We toured Our Daily Bread, a ministry that’s been around since the 1930s. If you’ve never been, you should visit!
Just like writers attend writing sessions, we attended editing sessions. We learned new ways to organize our comments when editing our authors’ manuscripts and learned the importance of copyediting and what it really means to fight for each word or not at all. We explored how a book is made and what that means for the publishing industry. We laughed about editing mistakes and how to handle those hard feedback comments with grace. We learned the ins and outs of The Chicago Manual of Style, 17th edition.
Yes. There was an entire session devoted to a style manual. Not just any style manual, but THE editors’ Bible across the Christian publishing industry. (Other types of publishing have their own “Bible” and may not refer to CMS as their top resource.)
We drank more coffee and had delicious snacks. We recommended books to each other—fiction, nonfiction, style guides and manuals, writing craft books, and editing craft books and online courses and editing networks to join.
We asked questions of and listened to a publishing industry panel share their thoughts about the direction of the industry, what their houses publish, and how publishers can work with freelancers (editors) in a more cooperative and encouraging manner.
We learned how to help our authors market their books better. Yes, Indie Authors, we’ve got your back whenever you have any random marketing question! And some freelance editors are also book marketers or social media consultants.
Overall, I had a wonderful time, reconnecting with friends and meeting new friends. And like writers meeting writers, editors meeting editors seek to make friendships for a lifetime. You never know how you may help someone you met at a writers’ conference, and vice versa.

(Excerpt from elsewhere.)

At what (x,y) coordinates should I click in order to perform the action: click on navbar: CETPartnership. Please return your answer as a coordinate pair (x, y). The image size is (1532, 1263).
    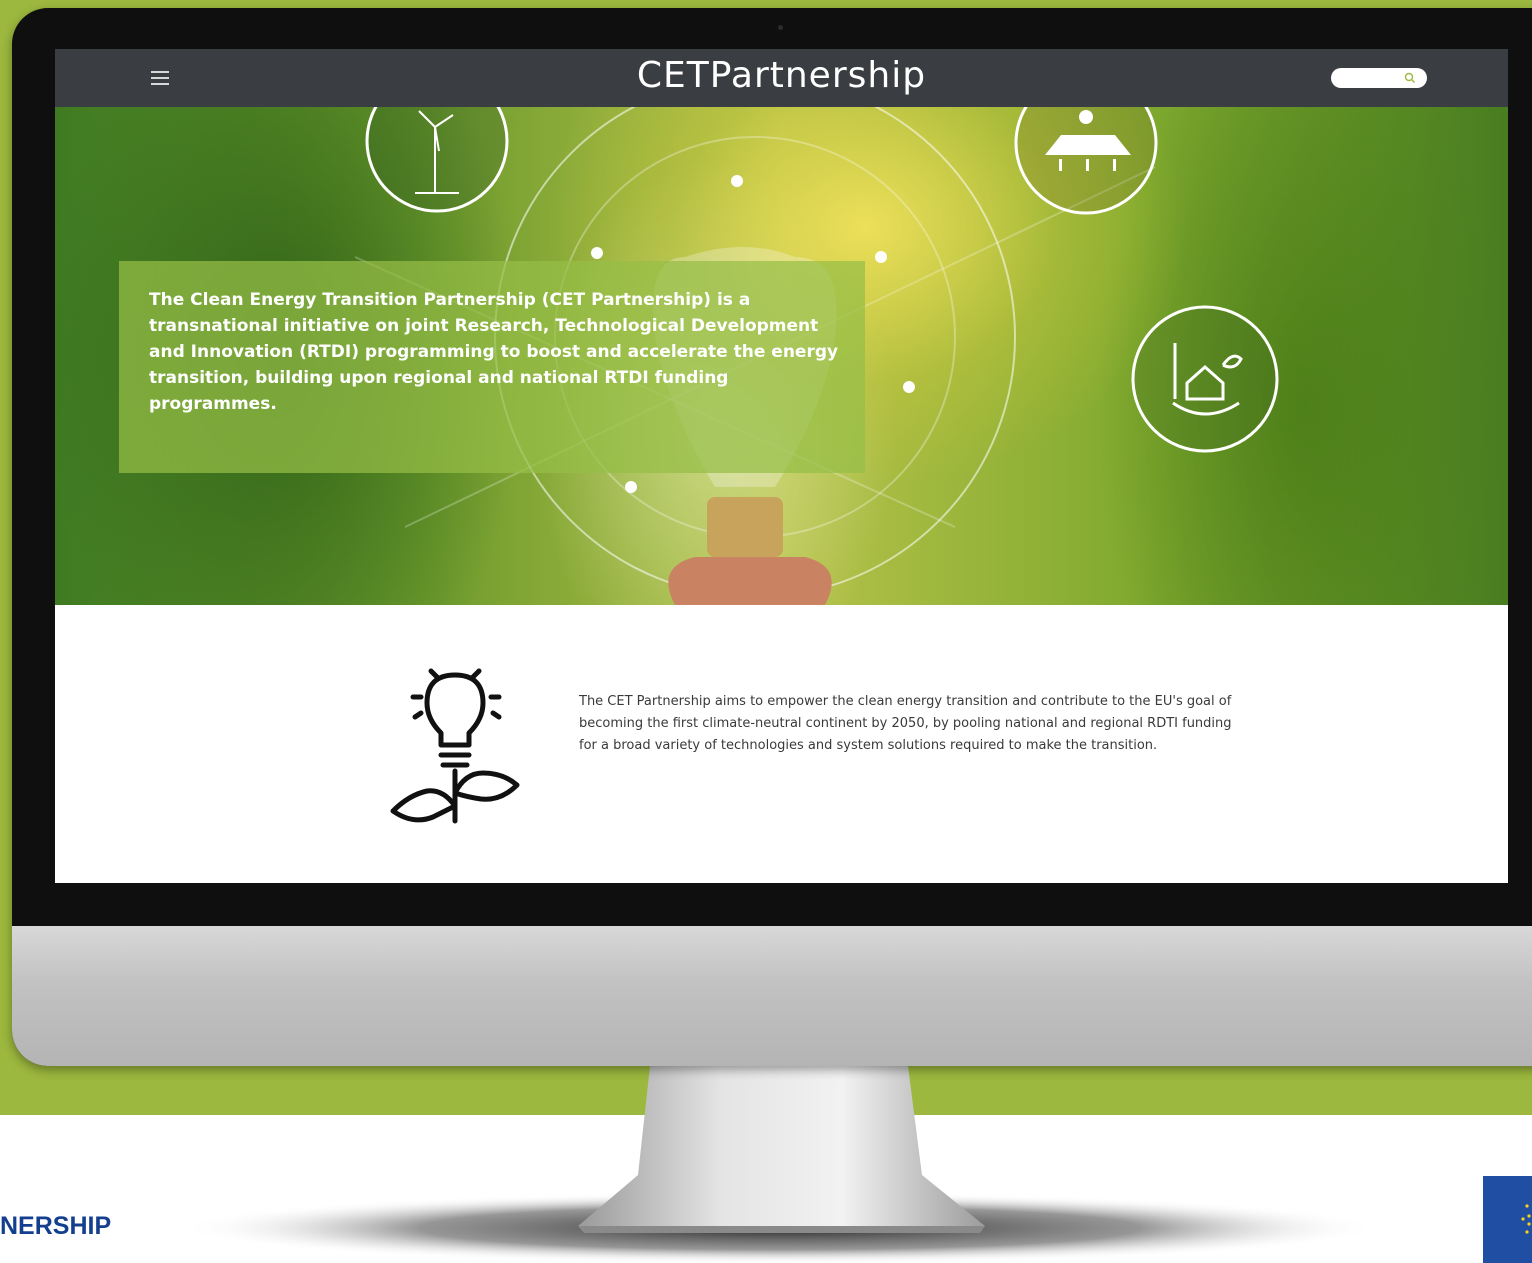
    Looking at the image, I should click on (782, 78).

And to top it off, as the assistant director of PENCON, it was super rewarding to work with Director Jenne Acevedo and to see all our hard work pay off. To see everyone enjoying themselves, learning, networking, talking about words—brought such a smile to my face. PENCON 2018 was the fifth year for a conference for professional editors. And to see it grow is so much like watering a seed and watching it grow into a rosebush.
That’s why editors attend an editors’ conference. We want to learn more about the craft of editing so we can see words and writers grow, as well as see readers grow. And learn. And love. And laugh. And encourage.
Yes. That’s our wonderful publishing industry.